SOURCE EXTRACT:
# We celebrated our 49th anniversary today.



## Ruth n Jersey (Apr 22, 2021)

Our anniversary started out with a laugh. The hubby had to take the car in for a few repairs but he left me a card on the table where I sit to have breakfast. I opened it and found it was the exact same one I had gotten for him. 
When He got home I gave him mine to see his reaction. 
He stared at it and read what was inside but there wasn't much of a reaction. I then showed him mine and he said he thought it looked familiar and said he bought mine months ago and forgot what it looked like. At least we know we both liked the card.
We went out to dinner and then to a casino for a few hours. We hadn't been out since our trip to my daughters for Easter. 
Even though we had to wear our masks and there was plexiglass between the slot machines it was nice to be out and about.
It makes you stop and think how quickly things can change in our lives and gives a person a greater appreciation of what we had.
The hubby came home $3.00 richer and I came home $36.00 in the hole which is usually the case. It was well worth it because we both had an enjoyable evening 
We were home by 9:30 and dog tired which wasn't the case 49 years ago.


----------



## Jules (Apr 22, 2021)

That was a very happy 49th.  Congratulations.  

Giving the same card indicates your great minds think alike.  That can be part of the secret of your many years together.


----------



## MarciKS (Apr 22, 2021)

congrats and thanks for sharing that story. especially the card part. lol!


----------



## Devi (Apr 22, 2021)

Congratulations on your anniversary!


----------



## Dana (Apr 22, 2021)

*Wishing you many more!




*
To play click on the Watch on youtube button


----------



## Ken N Tx (Apr 23, 2021)

Happy Anniversary!!


----------



## horseless carriage (Apr 23, 2021)

Here's wishing you both a very happy 49th wedding anniversary



From a socially acceptable distance.

CHALLENGES:
1) Reproduce the anniversary thread word for word, starting with "When He got" and going on through "out and about.".
2) Write the next part of the anniversary thread, picking up after its final line.

ITEMS:
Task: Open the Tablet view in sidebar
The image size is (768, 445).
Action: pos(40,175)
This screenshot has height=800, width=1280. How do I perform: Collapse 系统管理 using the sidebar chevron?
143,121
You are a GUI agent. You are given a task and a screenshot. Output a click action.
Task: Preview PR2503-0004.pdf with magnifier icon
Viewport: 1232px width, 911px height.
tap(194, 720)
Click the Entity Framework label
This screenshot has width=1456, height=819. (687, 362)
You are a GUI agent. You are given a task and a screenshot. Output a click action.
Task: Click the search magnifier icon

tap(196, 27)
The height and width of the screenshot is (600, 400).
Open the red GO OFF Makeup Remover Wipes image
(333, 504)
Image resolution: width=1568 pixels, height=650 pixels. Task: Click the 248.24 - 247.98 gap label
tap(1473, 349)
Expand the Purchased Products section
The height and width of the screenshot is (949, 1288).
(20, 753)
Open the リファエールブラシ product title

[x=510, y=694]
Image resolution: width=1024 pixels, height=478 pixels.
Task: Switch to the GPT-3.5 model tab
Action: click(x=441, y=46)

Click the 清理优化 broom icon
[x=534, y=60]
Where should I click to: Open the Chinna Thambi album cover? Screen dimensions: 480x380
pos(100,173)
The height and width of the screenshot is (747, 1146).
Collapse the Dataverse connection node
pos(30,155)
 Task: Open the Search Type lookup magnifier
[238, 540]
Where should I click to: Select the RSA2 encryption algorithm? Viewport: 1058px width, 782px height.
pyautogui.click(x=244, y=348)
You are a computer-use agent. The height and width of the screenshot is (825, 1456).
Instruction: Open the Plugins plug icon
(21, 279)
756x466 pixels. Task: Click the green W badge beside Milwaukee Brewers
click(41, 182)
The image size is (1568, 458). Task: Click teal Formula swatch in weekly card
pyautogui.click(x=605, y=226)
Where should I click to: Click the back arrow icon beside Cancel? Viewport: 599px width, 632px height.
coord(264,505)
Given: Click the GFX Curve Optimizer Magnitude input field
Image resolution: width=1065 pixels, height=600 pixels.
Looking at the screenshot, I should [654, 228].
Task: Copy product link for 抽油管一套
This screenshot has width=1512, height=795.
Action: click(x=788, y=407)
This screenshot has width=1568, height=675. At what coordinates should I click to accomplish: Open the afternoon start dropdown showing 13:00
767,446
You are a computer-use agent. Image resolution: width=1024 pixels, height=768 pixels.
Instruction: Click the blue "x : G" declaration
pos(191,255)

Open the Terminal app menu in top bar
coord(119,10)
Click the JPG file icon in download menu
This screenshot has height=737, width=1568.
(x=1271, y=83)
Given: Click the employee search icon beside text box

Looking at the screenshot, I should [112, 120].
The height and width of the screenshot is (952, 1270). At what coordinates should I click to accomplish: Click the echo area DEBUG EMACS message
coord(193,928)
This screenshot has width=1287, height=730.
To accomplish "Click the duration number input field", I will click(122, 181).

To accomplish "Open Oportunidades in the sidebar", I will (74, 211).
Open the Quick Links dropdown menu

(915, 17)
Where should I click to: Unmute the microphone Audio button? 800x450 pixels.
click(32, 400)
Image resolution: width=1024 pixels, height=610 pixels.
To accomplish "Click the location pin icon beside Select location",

FINAL ANSWERS:
1)
When He got home I gave him mine to see his reaction. 
He stared at it and read what was inside but there wasn't much of a reaction. I then showed him mine and he said he thought it looked familiar and said he bought mine months ago and forgot what it looked like. At least we know we both liked the card.
We went out to dinner and then to a casino for a few hours. We hadn't been out since our trip to my daughters for Easter. 
Even though we had to wear our masks and there was plexiglass between the slot machines it was nice to be out and about.

2)
----------



## Pappy (Apr 23, 2021)




----------



## Pam (Apr 23, 2021)




----------



## 911 (Apr 23, 2021)

That's great. So many marriages to day don't last. Not too long ago, I think that I read where marriages are now lasting on average about 9 years.


----------



## Pink Biz (Apr 23, 2021)




----------



## Aunt Bea (Apr 23, 2021)




----------



## RadishRose (Apr 23, 2021)




----------



## Pinky (Apr 23, 2021)




----------



## Sassycakes (Apr 23, 2021)




----------



## Keesha (Apr 23, 2021)

Happy Anniversary Ruth. 
Have a terrific day.


----------



## Giants fan1954 (Apr 23, 2021)

Happy Anniversary! Cheers to many more


----------



## Pepper (Apr 23, 2021)

*All the best and good wishes for the future!*​


----------



## AnnieA (Apr 23, 2021)

Belated Happy Anniversary!   Glad you two had a fun outing.


----------



## Gaer (Apr 23, 2021)

Ah-h-h-h!  How wonderful you found eachother in this big, wide world!  Happy Anniversary!


----------



## PamfromTx (Apr 23, 2021)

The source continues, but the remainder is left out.